Organizations often need to run web apps in isolated environments to test them before deployment. They also need to deploy quickly and without affecting users.
Suppose you’re trying to decide whether to use slots as a streamlined way to deploy a web app in your social media system. You want to find out if deployment slots reduce downtime during deployments, if they ease rollbacks, and if you can set them up in Azure.
Here, you learn how deployment slots ease the testing and rollout of new code.
Use a deployment slot
Within a single Azure App Service web app, you can create multiple deployment slots. Each slot is a separate instance of that web app, and it has a separate hostname. You can deploy a different version of your web app into each slot.
One slot is the production slot. This slot is the web app that users see when they connect. Make sure that the app deployed to this slot is stable and well tested.
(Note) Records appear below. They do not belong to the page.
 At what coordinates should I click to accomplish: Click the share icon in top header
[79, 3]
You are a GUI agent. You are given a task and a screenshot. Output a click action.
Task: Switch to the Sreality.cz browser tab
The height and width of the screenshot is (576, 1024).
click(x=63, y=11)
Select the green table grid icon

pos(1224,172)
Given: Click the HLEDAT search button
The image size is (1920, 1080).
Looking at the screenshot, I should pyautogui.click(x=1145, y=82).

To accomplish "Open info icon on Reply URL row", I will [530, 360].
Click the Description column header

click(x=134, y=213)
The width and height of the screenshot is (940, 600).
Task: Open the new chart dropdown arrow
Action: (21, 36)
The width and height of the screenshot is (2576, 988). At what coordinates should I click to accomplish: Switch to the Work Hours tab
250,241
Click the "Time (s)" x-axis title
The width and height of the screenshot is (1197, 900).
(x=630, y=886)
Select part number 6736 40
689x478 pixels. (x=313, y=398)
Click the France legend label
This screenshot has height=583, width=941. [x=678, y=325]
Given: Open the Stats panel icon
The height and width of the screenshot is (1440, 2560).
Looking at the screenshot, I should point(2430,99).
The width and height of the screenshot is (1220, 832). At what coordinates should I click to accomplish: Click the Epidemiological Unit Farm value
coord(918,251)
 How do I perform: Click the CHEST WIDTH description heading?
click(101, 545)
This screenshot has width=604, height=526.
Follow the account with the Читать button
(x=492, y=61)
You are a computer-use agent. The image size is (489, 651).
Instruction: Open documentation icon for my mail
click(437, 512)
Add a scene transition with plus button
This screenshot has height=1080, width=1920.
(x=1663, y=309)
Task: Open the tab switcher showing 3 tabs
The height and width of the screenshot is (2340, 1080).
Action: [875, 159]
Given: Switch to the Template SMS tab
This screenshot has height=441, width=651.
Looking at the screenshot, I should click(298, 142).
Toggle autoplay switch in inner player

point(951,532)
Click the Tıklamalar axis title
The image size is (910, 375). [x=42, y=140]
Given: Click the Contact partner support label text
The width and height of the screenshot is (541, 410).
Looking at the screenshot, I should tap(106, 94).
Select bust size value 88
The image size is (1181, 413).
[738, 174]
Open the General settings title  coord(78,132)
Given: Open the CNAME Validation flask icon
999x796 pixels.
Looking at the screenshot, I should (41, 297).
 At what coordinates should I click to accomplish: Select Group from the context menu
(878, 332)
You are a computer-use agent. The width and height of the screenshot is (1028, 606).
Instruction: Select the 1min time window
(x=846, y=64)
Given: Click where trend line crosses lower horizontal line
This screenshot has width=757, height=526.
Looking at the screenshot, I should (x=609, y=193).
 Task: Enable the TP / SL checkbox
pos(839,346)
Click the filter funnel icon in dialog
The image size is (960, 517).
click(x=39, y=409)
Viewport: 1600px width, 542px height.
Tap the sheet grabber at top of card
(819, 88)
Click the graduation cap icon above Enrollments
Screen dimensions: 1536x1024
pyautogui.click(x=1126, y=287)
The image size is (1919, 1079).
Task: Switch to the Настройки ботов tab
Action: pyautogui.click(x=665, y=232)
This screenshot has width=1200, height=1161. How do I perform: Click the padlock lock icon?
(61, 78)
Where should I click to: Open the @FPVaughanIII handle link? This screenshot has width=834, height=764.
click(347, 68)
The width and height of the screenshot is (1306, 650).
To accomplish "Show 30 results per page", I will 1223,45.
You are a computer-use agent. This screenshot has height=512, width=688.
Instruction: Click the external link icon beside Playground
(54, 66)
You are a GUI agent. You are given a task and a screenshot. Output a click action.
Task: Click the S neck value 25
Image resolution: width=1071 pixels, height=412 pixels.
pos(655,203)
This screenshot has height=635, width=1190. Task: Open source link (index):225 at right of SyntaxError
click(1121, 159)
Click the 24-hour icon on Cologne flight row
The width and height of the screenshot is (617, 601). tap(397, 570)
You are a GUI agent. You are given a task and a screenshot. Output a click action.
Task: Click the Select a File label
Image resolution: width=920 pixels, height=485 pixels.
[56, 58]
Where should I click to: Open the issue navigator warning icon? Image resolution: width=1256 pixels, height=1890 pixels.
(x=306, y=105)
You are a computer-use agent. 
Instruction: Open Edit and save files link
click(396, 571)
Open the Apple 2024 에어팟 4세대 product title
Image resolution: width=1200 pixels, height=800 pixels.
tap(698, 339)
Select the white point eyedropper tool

Use the other slots to host new versions of your web app. Against these instances, you can run tests such as integration tests, acceptance tests, and capacity tests. Fix any problems before you move the code to the production slot. The other deployment slots behave like their own App Service instances, so you can have confidence that your tests show you how the app runs in production.
After you’re satisfied with the test results for a new app version, deploy it by swapping its slot with the production slot. Unlike a code deployment, a slot swap is instantaneous. When you swap slots, the slot hostnames are exchanged, immediately sending production traffic to the new version of the app. When you use slot swaps to deploy, your app is never exposed to the public web in a partially deployed state.